We were ready to file our income taxes and didn’t have a correct 1099 or Schedule E from her. I contacted the two vendors she had hired to get invoices to figure out what our expenses were and found out she had charged us more than the vendor had charged. (By vendors I mean the companies who came out to inspect the furnace and the septic tank). There was no provision in the contract to charge us an additional fee on top of what the vendor charged. If this had been a legitimate charge, she wouldn’t have hidden it from us and made it appear that the entire amount was going to the vendor.
She was to conduct an inspection of the home 90 days after the renters moved in. After the first two months we were worried about our home in her hands and just didn’t trust her, so we requested our realtor accompany her inspector. I sent several emails to Fox requesting this and our realtor friend called and emailed Fox, with no response to either of us. Then we find out the inspection happened before the 90 days were up, without our representative! Fox claimed there was a problem with one of the bathrooms, but couldn’t tell us which of the three or what exactly the problem was. She wouldn’t give us information on the name or qualifications of the inspector. We later found out the inspector was her father, a retired preacher, not someone with “inspector” qualifications. By this time we knew about her scheme to secretly add charges to the vendor’s bill, so we found our own contractor to check out the house. She refused to deal with him because he was not on her list of vendors.
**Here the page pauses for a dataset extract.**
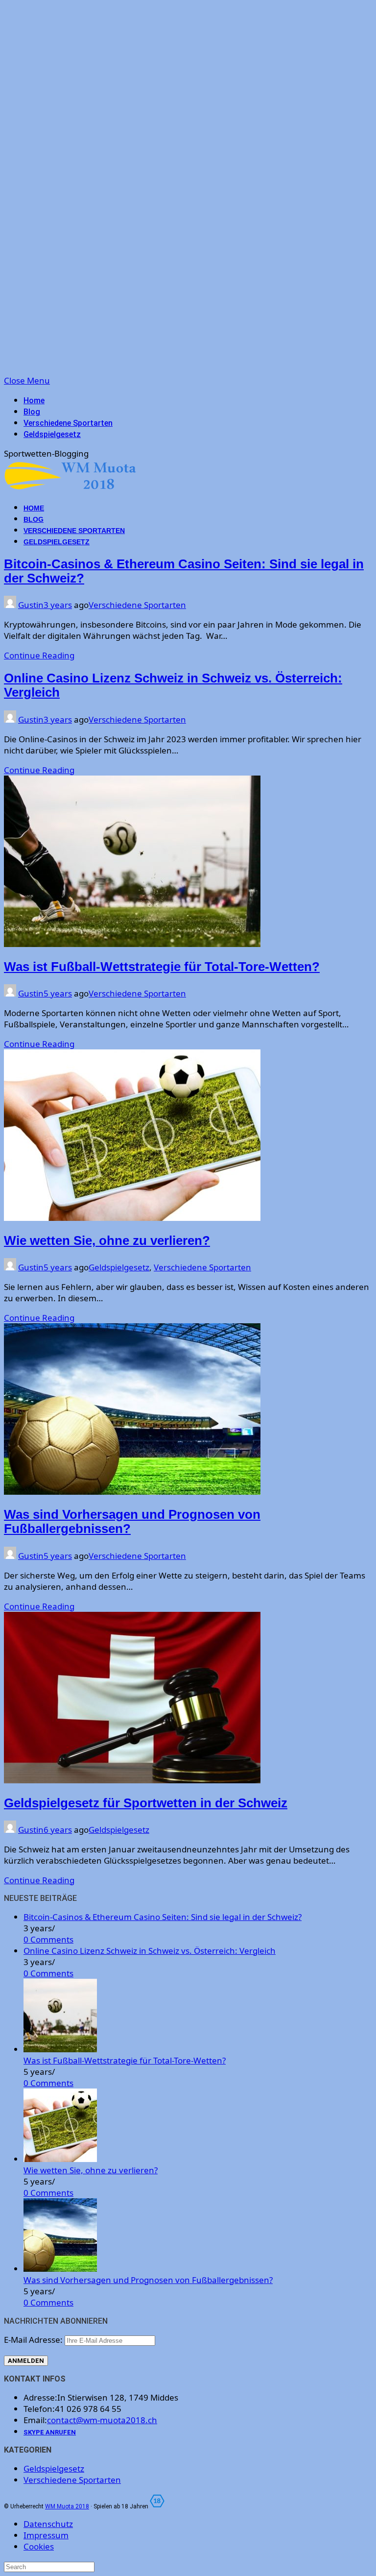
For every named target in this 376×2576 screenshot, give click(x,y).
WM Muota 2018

From Japan, we were scheduling with our contractor and the renters to try to find out what the problem was.
We were about four months into the contract by this time and asked to be released from the contract so we could hire someone to do the job we thought we had hired her to do. She refused.
At this point, I filed complaints with the Better Business Bureau and the North Carolina Real Estate Commission. We were very disappointed with how the BBB handled the complaint. All they did was forward our complaint to Fox and let her respond. They did not investigate or check on the answers Fox gave. They did post a shortened, redacted version of our complaint on their website, (along with the four previously filed complaints against Fox). All she had to do was respond to the complaint to stay in good standing with the Better Business Bureau.
The North Carolina Real Estate Commission is the agency that licenses brokers. They actually investigated our complaint, although it is taking a long time due to the large number of complaints they handle. The answers Fox gave to this agency were very different from the ones given to the BBB. I would imagine one feels more compelled to tell the truth when one’s professional license is at stake. The complaint has worked its way through the in-office investigator, the field investigator, and is now in the hands of the attorney. I don’t know when a decision will be made.
The year with Fox has now passed and we are with a new management company. Our new manager has been very professional and is handling things the way we expected. At the time of the transfer from Fox to the new company, we discovered one last incompetent act. Fox lost the keys to our home! We are happy with our new manager and wish we had found her in the first place. I write this post so that anyone else looking for a property manager can benefit from our experience before getting into all the problems we had.